BEGIN The input

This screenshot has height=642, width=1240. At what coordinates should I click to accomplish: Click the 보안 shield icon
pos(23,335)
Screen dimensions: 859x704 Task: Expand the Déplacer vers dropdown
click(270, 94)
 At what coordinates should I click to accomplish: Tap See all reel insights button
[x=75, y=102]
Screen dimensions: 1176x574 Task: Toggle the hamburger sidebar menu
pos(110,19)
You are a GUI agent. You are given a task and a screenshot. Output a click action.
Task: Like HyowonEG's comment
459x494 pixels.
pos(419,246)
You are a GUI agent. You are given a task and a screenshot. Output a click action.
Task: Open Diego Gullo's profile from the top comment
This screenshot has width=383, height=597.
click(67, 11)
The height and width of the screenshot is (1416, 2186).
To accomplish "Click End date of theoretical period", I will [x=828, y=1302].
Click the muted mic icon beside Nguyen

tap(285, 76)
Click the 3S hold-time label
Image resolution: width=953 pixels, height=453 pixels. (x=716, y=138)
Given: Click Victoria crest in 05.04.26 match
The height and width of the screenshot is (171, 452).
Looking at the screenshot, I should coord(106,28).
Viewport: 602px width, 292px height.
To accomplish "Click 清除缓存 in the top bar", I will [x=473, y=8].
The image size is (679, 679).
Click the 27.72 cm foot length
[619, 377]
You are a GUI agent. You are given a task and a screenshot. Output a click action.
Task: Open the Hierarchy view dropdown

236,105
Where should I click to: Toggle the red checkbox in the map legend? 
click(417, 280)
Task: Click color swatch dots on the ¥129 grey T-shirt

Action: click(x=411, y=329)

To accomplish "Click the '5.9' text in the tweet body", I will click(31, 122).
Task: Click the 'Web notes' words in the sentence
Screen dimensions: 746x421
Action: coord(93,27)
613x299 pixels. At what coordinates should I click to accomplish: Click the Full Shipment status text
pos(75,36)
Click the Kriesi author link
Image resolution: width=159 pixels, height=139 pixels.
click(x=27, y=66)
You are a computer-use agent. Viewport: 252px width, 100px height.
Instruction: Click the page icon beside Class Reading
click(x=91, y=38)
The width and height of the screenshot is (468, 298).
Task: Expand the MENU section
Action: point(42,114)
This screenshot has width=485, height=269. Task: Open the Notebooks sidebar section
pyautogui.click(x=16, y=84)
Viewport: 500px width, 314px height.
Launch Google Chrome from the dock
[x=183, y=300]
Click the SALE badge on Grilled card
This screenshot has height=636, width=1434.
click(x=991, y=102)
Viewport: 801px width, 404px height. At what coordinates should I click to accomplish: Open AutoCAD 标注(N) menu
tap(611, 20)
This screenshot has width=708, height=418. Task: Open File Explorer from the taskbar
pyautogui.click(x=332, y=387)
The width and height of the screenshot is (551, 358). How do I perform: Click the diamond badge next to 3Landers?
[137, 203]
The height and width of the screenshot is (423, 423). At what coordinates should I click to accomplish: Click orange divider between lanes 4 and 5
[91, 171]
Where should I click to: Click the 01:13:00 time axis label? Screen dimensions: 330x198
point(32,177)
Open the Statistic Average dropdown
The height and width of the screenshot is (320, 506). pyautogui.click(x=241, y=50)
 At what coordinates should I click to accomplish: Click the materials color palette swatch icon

END The input

## Work required
Every line from the line containing "Screen dimensions: 746x421" to the last line of the material above must be repeated exactly, and no other line.

## Task output
Screen dimensions: 746x421
Action: coord(93,27)
613x299 pixels. At what coordinates should I click to accomplish: Click the Full Shipment status text
pos(75,36)
Click the Kriesi author link
Image resolution: width=159 pixels, height=139 pixels.
click(x=27, y=66)
You are a computer-use agent. Viewport: 252px width, 100px height.
Instruction: Click the page icon beside Class Reading
click(x=91, y=38)
The width and height of the screenshot is (468, 298).
Task: Expand the MENU section
Action: point(42,114)
This screenshot has width=485, height=269. Task: Open the Notebooks sidebar section
pyautogui.click(x=16, y=84)
Viewport: 500px width, 314px height.
Launch Google Chrome from the dock
[x=183, y=300]
Click the SALE badge on Grilled card
This screenshot has height=636, width=1434.
click(x=991, y=102)
Viewport: 801px width, 404px height. At what coordinates should I click to accomplish: Open AutoCAD 标注(N) menu
tap(611, 20)
This screenshot has width=708, height=418. Task: Open File Explorer from the taskbar
pyautogui.click(x=332, y=387)
The width and height of the screenshot is (551, 358). How do I perform: Click the diamond badge next to 3Landers?
[137, 203]
The height and width of the screenshot is (423, 423). At what coordinates should I click to accomplish: Click orange divider between lanes 4 and 5
[91, 171]
Where should I click to: Click the 01:13:00 time axis label? Screen dimensions: 330x198
point(32,177)
Open the Statistic Average dropdown
The height and width of the screenshot is (320, 506). pyautogui.click(x=241, y=50)
 At what coordinates should I click to accomplish: Click the materials color palette swatch icon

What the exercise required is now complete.